LIFE SAFETY CODE STANDARD

Tag No.: K0056

Observations revealed that an area of the facility may not be sprinkler protected to the proper density required by the communities protected and in accordance with NFPA 13 The Installation of Sprinkler Systems. 1999 edition. Lack of the proper automatic sprinkler installed to protect the communities involved could allow the fire to spread into the rest of the building which would negatively impact all the residents, staff, and guests of the facility.

Findings include:
During the facility tour on August 18, 2011, between 09:30 am and 11:45 am, observations revealed that the basement shell space is now used for storage of various combustibles including x-ray film records and no documentation of the sprinkler system being updated to the proper sprinkler density for the commodities stored within the room was available for review.

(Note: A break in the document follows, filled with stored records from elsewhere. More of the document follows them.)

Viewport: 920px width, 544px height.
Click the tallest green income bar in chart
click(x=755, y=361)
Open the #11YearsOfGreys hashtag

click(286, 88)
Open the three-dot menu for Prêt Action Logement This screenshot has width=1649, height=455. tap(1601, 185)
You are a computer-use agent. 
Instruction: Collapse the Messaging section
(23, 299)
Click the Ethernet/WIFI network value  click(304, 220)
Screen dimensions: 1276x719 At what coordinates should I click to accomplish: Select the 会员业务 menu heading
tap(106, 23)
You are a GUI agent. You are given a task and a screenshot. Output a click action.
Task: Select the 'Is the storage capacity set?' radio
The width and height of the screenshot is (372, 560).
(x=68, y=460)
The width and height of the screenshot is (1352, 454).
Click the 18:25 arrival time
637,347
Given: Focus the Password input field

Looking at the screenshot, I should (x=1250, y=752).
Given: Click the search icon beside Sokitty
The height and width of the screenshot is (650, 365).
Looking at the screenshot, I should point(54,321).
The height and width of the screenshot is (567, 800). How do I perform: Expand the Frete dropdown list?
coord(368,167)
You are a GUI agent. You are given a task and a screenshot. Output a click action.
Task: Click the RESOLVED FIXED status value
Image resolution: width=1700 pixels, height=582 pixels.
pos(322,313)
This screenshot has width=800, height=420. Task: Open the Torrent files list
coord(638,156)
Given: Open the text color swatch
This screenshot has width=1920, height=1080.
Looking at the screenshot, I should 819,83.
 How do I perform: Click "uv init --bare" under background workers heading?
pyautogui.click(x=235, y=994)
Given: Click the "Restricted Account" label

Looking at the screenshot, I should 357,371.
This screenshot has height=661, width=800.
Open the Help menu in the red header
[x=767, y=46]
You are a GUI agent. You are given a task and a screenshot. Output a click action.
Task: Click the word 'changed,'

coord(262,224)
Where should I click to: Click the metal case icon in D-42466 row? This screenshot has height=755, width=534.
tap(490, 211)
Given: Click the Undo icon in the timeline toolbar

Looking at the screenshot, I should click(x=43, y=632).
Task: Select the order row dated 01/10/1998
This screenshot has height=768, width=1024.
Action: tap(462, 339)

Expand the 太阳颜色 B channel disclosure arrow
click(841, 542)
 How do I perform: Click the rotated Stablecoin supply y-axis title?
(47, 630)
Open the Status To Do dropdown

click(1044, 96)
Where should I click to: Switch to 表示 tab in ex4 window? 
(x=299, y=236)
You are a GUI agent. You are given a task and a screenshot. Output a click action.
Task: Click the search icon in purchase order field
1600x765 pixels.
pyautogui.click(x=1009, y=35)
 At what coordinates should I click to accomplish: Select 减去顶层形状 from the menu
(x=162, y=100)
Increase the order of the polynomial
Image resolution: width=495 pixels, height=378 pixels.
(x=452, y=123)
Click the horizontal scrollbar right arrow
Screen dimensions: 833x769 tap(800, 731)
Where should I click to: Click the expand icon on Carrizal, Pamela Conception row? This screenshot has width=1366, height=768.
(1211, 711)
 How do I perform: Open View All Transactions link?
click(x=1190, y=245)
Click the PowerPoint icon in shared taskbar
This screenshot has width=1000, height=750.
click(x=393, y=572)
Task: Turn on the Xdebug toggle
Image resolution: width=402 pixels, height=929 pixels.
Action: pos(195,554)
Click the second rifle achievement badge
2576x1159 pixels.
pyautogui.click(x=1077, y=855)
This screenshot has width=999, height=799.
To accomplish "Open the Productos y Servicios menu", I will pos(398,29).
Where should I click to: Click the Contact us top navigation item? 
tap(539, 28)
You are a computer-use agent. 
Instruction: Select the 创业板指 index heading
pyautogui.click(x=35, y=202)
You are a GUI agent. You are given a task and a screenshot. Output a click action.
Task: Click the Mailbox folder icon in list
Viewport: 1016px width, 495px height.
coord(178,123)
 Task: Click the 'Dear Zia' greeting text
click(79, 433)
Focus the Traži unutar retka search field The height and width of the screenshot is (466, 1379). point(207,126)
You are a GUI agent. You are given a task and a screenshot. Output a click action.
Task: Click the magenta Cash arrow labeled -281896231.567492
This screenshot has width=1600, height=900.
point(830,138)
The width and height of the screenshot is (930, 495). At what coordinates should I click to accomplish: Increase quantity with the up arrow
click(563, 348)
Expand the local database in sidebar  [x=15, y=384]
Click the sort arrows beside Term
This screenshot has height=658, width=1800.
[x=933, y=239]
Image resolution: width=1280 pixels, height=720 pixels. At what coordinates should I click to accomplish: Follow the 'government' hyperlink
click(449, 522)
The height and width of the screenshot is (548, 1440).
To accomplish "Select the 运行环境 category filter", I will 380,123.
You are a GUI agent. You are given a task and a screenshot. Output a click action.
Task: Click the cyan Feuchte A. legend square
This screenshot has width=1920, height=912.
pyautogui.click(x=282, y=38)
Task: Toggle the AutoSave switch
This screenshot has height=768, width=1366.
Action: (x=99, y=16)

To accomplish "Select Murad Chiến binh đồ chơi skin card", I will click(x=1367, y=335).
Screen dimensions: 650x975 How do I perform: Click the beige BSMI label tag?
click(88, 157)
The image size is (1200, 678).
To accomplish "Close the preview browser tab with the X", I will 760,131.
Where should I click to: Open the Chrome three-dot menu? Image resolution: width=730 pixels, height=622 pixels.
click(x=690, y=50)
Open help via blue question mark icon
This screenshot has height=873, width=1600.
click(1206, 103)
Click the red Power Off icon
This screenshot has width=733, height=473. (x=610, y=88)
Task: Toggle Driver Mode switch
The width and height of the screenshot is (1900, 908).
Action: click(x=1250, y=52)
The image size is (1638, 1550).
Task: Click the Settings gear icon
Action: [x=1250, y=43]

The Director of Maintenance (SG) and Maintenance Man (BG) verified this finding during the inspection and at the exit conference.

LIFE SAFETY CODE STANDARD

Tag No.: K0078

A review of records and an interview with staff revealed that the testing documentation of the battery power emergency lighting was not available as required by NFPA 99 Healthcare Facilities 1999 edition. Lack of testing of emergency lighting could allow them to fail which would negatively impact the patients in the area the lights protect.

Findings include:
A review of facility documentation prior to the facility tour on August 18, 2011, at approximately 9:20 am revealed that the documentation of the monthly and annual testing of the battery operated emergency lighting in the ORs was not available.

The Director of Maintenance (SG) and Maintenance Man (BG) verified this finding during the inspection and at the exit conference.